Note: If the welfare setup was properly configured then it could be vastly better off (so that a UK recession is reduced by welfare from India and UK training and welfare flows move to advance India during the good times for the UK), but such a scenario is far fetched enough to not be likely even under the benign colonialism that my assumed outcome above would require (because it’s one thing to be benign and another to pay a bill to support welfare in another country – just ask the EU).
[1] A benign empire isn’t really a profit making deal. Ask the US how they did out of human rights intervention such as Kosovo. Or even Iraq. [2]
[2] Individuals making money from the empire is a different matter. I’m talking about money you can at least spend on bread and circuses from the government’s pocket.

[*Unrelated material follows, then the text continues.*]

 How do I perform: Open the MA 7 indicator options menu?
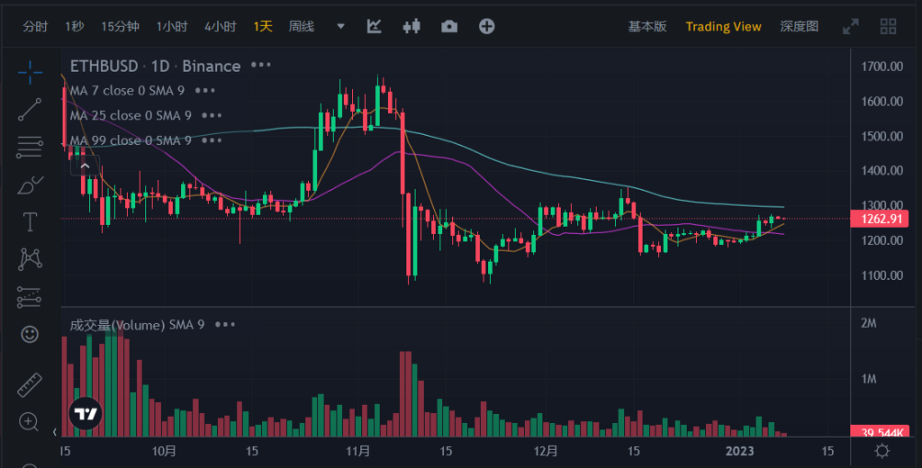coord(205,90)
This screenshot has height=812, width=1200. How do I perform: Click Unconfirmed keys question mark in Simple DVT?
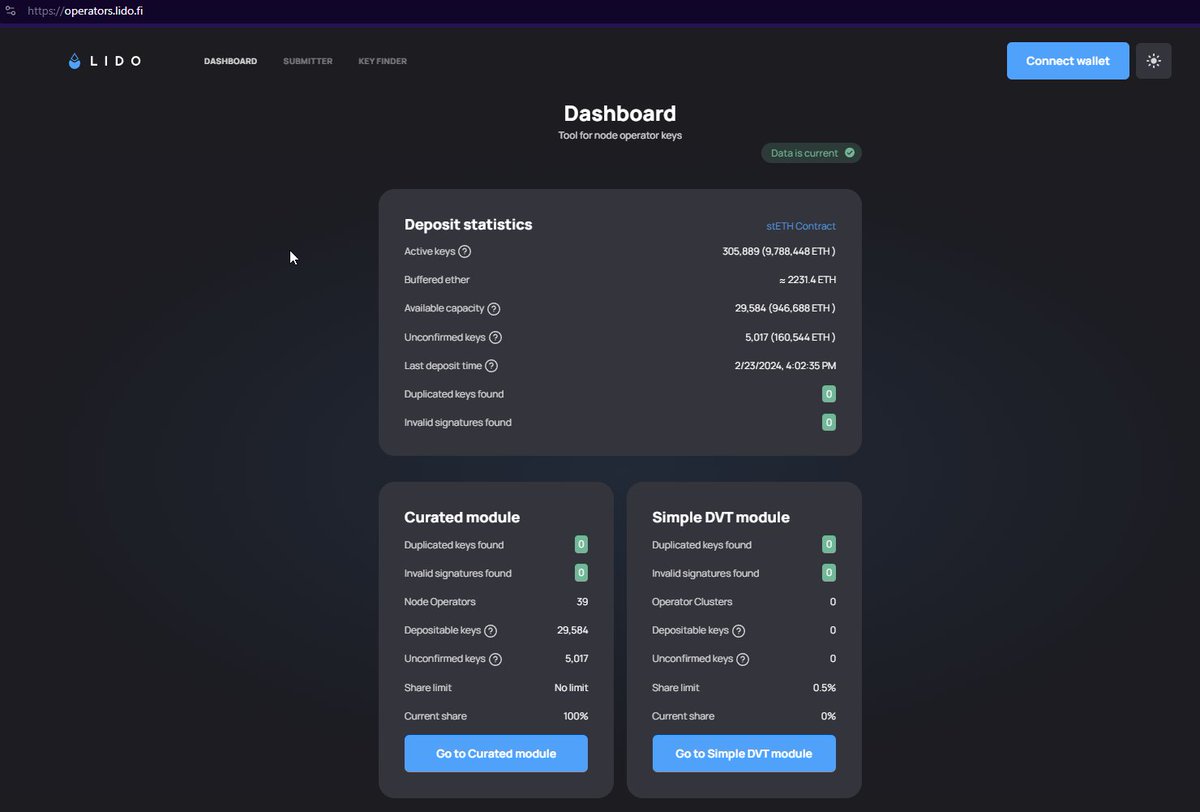(745, 659)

February 21, 2014 at 9:32 am
It’s important to remember that the UK was very successful for a couple of centuries. It not only gained an enormous empire, it led the way in manufacturing and got through industrialisation and the transition to modernity without a revolution or a civil war. Its institutions were greatly admired – not least the Royal Navy, which stayed on top of a tough game for an astonishingly long period. There seems to be an enormous amount of interia in these systems, which maybe makes the UK case simply a prolonged hangover.